The Barbican has launched a fascinating surrealist season, Dancing around Duchamp, which traces the influence of Marcel Duchamp (think urinal as an art exhibit) in dance, music and theatre, with Alfred Jarry and Eugène Ionesco prominent in the latter category.

Ionesco’s Rhinoceros (1959) is a masterpiece of allegorical abstraction in which a stage full of office workers are transformed into looming rhinos while the hero Bérenger – a role played at the Royal Court first by Laurence Olivier, more recently by Benedict Cumberbatch – stands stubbornly alone, like King Canute, or Ibsen’s Dr Stockmann.

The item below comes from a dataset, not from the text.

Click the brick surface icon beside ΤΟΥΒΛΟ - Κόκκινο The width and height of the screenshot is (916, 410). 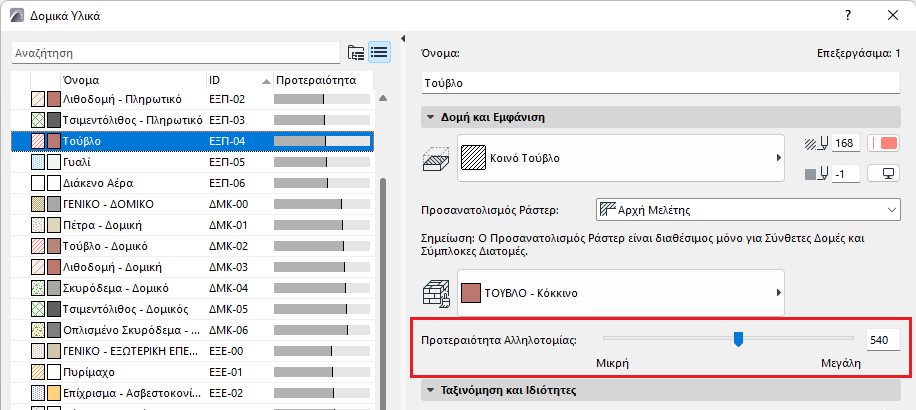[x=436, y=293]
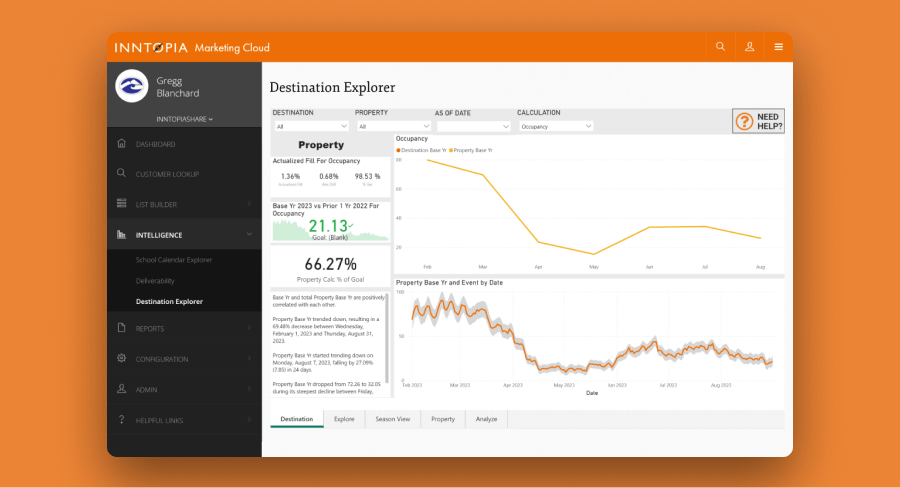Open the hamburger menu icon
The height and width of the screenshot is (488, 900).
coord(778,47)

This visiting production from the Théâtre de la Ville in Paris, directed by Emmanuel Demarcy-Mota and designed by Yves Collet, is the first I have seen to express the dream-like, physical convulsion of the play, with a truly sinister apparition of grey/green horny mammals peering at us from the gloaming hinterland.

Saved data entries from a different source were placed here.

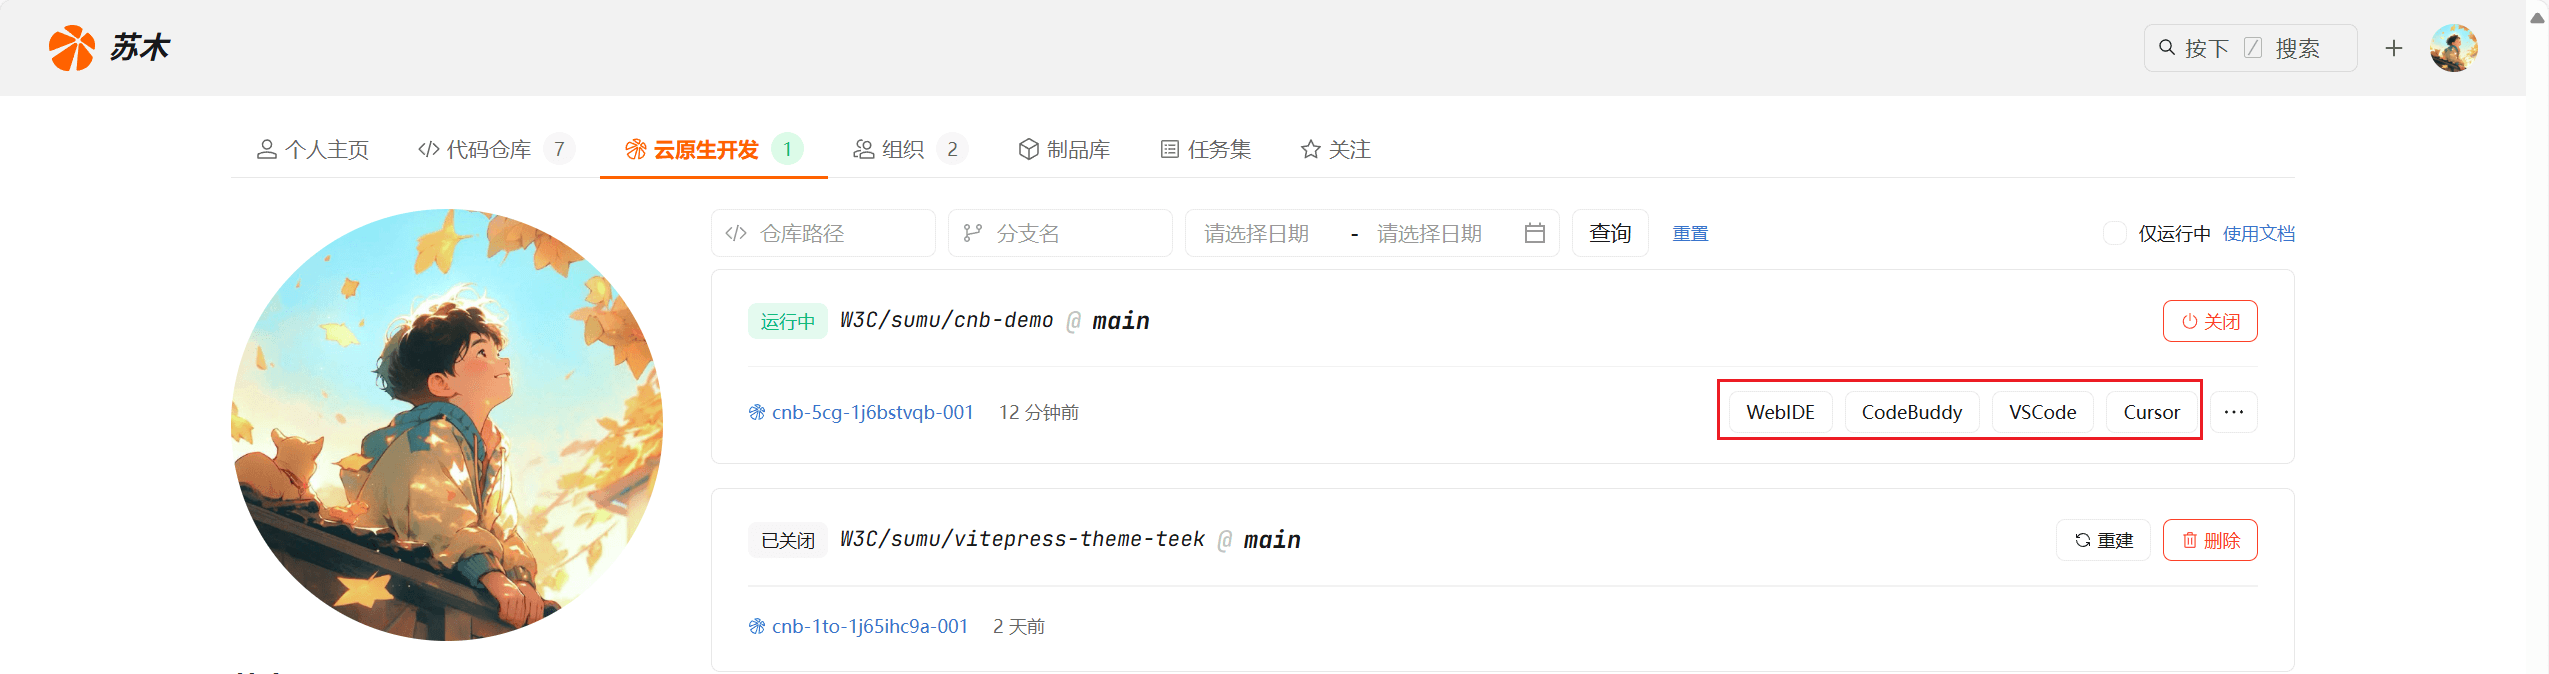Viewport: 2549px width, 674px height.
Task: Click the 重建 rebuild button
Action: tap(2103, 540)
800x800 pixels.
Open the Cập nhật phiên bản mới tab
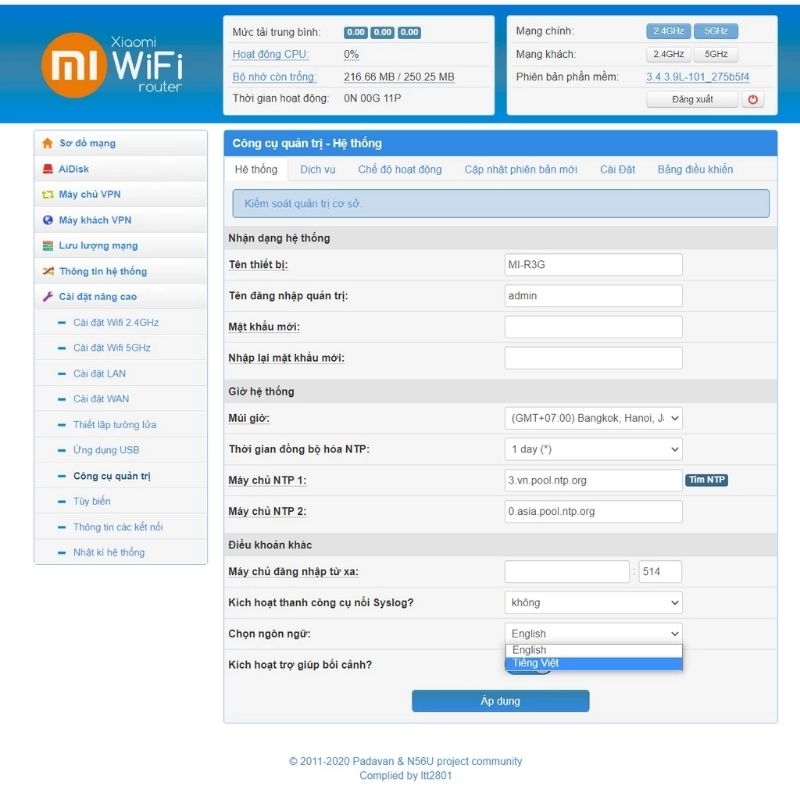click(520, 169)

The phase of transition is outlined in the famous central duologue between Bérenger (Serge Maggiani) and his best friend, Jean (Hugues Quester), as the latter literally assumes rhino characteristics before our very eyes. He lurches, he rolls, he starts speaking gutturally, the bump on his forehead seems to grow larger, he’s suddenly huge and quadruped. But he’s still Jean, and probably Jean with a hangover.

The main objection to Ionesco was always that his politics were non-specific. But Marxist critiques of absurdism always came from the inexperienced left, not people like Ionesco, a Romanian, who knew of political oppression and conformity at first hand. You could argue that this production is too uniform to start with: everyone in the small village wears identical grey suits, white shirts, red ties.

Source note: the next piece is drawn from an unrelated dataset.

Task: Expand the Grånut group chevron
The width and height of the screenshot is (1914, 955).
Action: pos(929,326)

So, in a sense they are rhinos, or human automatons, already. But the acting is so good and so detailed that you still get a sense of everyday life and normal relationships being invaded by corporate imperatives. And the movement of the rhinos could be representative of religious fundamentalism, political ideology or simply a wave of hysteria such as now engulfs issues of child abuse or even horse meat in burgers.

People naturally want to be on the right side, if not necessarily on the side of the righteous. We will cling to each other only for so long – as represented here with a brilliant see-saw sequence as the cast slither perilously about on the shifting sands of an office drawbridge – until we are sucked into the chorus of louring moos of destructive discontent.

The other great scene is the third act last-ditch dialogue between Bérenger and the sweet-natured but also rather vampish Daisy of Valérie Dashwood, here done as compressed love affair between two world-weary but deeply attractive actors. It’s absolutely riveting.

In our last Royal Court revival in 2007, we had a witty, ironic translation by Martin Crimp, but it’s a real pleasure to hear the supple lucidity of Ionesco’s French original (with good sur-titles). But you’ll have to be quick: two more performances tonight and tomorrow.